*** Opening Entries shown ***

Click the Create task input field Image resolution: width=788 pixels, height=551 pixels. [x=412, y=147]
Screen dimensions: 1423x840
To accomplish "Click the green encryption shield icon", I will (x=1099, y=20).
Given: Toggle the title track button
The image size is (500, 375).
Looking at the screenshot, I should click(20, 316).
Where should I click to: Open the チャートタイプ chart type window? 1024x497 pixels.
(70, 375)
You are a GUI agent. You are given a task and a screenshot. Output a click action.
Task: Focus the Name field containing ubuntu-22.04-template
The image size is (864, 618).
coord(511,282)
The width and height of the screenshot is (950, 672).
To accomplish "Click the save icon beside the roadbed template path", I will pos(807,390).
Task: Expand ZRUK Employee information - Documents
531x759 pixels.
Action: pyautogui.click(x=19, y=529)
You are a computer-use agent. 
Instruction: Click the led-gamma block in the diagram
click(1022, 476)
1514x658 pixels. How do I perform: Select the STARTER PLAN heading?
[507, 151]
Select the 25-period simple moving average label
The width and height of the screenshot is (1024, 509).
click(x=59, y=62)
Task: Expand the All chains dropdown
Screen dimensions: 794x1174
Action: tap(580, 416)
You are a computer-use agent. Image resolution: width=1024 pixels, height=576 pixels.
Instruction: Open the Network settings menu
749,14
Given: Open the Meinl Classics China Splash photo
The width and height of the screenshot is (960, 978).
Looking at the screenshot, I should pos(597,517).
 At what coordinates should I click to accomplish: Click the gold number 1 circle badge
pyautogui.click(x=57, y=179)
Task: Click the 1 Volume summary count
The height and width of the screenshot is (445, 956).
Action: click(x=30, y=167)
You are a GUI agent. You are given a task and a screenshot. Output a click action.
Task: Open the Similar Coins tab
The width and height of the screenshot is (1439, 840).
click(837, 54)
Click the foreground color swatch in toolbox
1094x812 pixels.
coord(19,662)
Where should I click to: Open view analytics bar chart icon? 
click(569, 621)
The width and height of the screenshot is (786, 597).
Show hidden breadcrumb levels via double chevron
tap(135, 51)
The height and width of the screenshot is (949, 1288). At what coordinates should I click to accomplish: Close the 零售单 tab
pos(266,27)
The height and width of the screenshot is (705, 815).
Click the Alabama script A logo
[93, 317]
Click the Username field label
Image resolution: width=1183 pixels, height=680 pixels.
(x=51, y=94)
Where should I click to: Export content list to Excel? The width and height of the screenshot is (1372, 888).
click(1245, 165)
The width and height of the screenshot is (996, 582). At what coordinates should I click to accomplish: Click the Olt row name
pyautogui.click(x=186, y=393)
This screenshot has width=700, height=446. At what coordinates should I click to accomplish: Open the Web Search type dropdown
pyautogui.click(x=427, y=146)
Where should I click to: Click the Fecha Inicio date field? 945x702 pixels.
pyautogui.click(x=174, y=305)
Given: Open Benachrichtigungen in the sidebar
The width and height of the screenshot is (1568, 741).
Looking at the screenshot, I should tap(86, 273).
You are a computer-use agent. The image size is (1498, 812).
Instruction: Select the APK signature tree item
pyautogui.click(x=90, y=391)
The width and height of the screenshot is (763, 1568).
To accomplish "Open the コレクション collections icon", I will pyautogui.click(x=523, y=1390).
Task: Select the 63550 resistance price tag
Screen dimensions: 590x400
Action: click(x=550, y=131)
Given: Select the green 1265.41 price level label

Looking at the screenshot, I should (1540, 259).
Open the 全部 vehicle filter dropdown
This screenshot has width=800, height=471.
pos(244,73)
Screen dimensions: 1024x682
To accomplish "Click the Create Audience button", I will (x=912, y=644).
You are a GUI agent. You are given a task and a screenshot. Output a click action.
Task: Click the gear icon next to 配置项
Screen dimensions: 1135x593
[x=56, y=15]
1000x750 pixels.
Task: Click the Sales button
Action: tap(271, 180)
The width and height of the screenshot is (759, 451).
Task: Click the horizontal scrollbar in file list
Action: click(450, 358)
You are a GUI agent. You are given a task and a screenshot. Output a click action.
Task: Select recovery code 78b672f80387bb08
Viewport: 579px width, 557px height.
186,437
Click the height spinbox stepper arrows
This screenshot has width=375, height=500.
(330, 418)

*** Closing Entries shown ***

__Problem__: Please be sure to repeat every entry exactly.

__Solution to this problem__:
Click the Create task input field Image resolution: width=788 pixels, height=551 pixels. [x=412, y=147]
Screen dimensions: 1423x840
To accomplish "Click the green encryption shield icon", I will (x=1099, y=20).
Given: Toggle the title track button
The image size is (500, 375).
Looking at the screenshot, I should click(20, 316).
Where should I click to: Open the チャートタイプ chart type window? 1024x497 pixels.
(70, 375)
You are a GUI agent. You are given a task and a screenshot. Output a click action.
Task: Focus the Name field containing ubuntu-22.04-template
The image size is (864, 618).
coord(511,282)
The width and height of the screenshot is (950, 672).
To accomplish "Click the save icon beside the roadbed template path", I will pos(807,390).
Task: Expand ZRUK Employee information - Documents
531x759 pixels.
Action: pyautogui.click(x=19, y=529)
You are a computer-use agent. 
Instruction: Click the led-gamma block in the diagram
click(1022, 476)
1514x658 pixels. How do I perform: Select the STARTER PLAN heading?
[507, 151]
Select the 25-period simple moving average label
The width and height of the screenshot is (1024, 509).
click(x=59, y=62)
Task: Expand the All chains dropdown
Screen dimensions: 794x1174
Action: tap(580, 416)
You are a computer-use agent. Image resolution: width=1024 pixels, height=576 pixels.
Instruction: Open the Network settings menu
749,14
Given: Open the Meinl Classics China Splash photo
The width and height of the screenshot is (960, 978).
Looking at the screenshot, I should pos(597,517).
 At what coordinates should I click to accomplish: Click the gold number 1 circle badge
pyautogui.click(x=57, y=179)
Task: Click the 1 Volume summary count
The height and width of the screenshot is (445, 956).
Action: click(x=30, y=167)
You are a GUI agent. You are given a task and a screenshot. Output a click action.
Task: Open the Similar Coins tab
The width and height of the screenshot is (1439, 840).
click(837, 54)
Click the foreground color swatch in toolbox
1094x812 pixels.
coord(19,662)
Where should I click to: Open view analytics bar chart icon? 
click(569, 621)
The width and height of the screenshot is (786, 597).
Show hidden breadcrumb levels via double chevron
tap(135, 51)
The height and width of the screenshot is (949, 1288). At what coordinates should I click to accomplish: Close the 零售单 tab
pos(266,27)
The height and width of the screenshot is (705, 815).
Click the Alabama script A logo
[93, 317]
Click the Username field label
Image resolution: width=1183 pixels, height=680 pixels.
(x=51, y=94)
Where should I click to: Export content list to Excel? The width and height of the screenshot is (1372, 888).
click(1245, 165)
The width and height of the screenshot is (996, 582). At what coordinates should I click to accomplish: Click the Olt row name
pyautogui.click(x=186, y=393)
This screenshot has width=700, height=446. At what coordinates should I click to accomplish: Open the Web Search type dropdown
pyautogui.click(x=427, y=146)
Where should I click to: Click the Fecha Inicio date field? 945x702 pixels.
pyautogui.click(x=174, y=305)
Given: Open Benachrichtigungen in the sidebar
The width and height of the screenshot is (1568, 741).
Looking at the screenshot, I should tap(86, 273).
You are a computer-use agent. The image size is (1498, 812).
Instruction: Select the APK signature tree item
pyautogui.click(x=90, y=391)
The width and height of the screenshot is (763, 1568).
To accomplish "Open the コレクション collections icon", I will pyautogui.click(x=523, y=1390).
Task: Select the 63550 resistance price tag
Screen dimensions: 590x400
Action: click(x=550, y=131)
Given: Select the green 1265.41 price level label

Looking at the screenshot, I should (1540, 259).
Open the 全部 vehicle filter dropdown
This screenshot has width=800, height=471.
pos(244,73)
Screen dimensions: 1024x682
To accomplish "Click the Create Audience button", I will (x=912, y=644).
You are a GUI agent. You are given a task and a screenshot. Output a click action.
Task: Click the gear icon next to 配置项
Screen dimensions: 1135x593
[x=56, y=15]
1000x750 pixels.
Task: Click the Sales button
Action: tap(271, 180)
The width and height of the screenshot is (759, 451).
Task: Click the horizontal scrollbar in file list
Action: click(450, 358)
You are a GUI agent. You are given a task and a screenshot. Output a click action.
Task: Select recovery code 78b672f80387bb08
Viewport: 579px width, 557px height.
186,437
Click the height spinbox stepper arrows
This screenshot has width=375, height=500.
(330, 418)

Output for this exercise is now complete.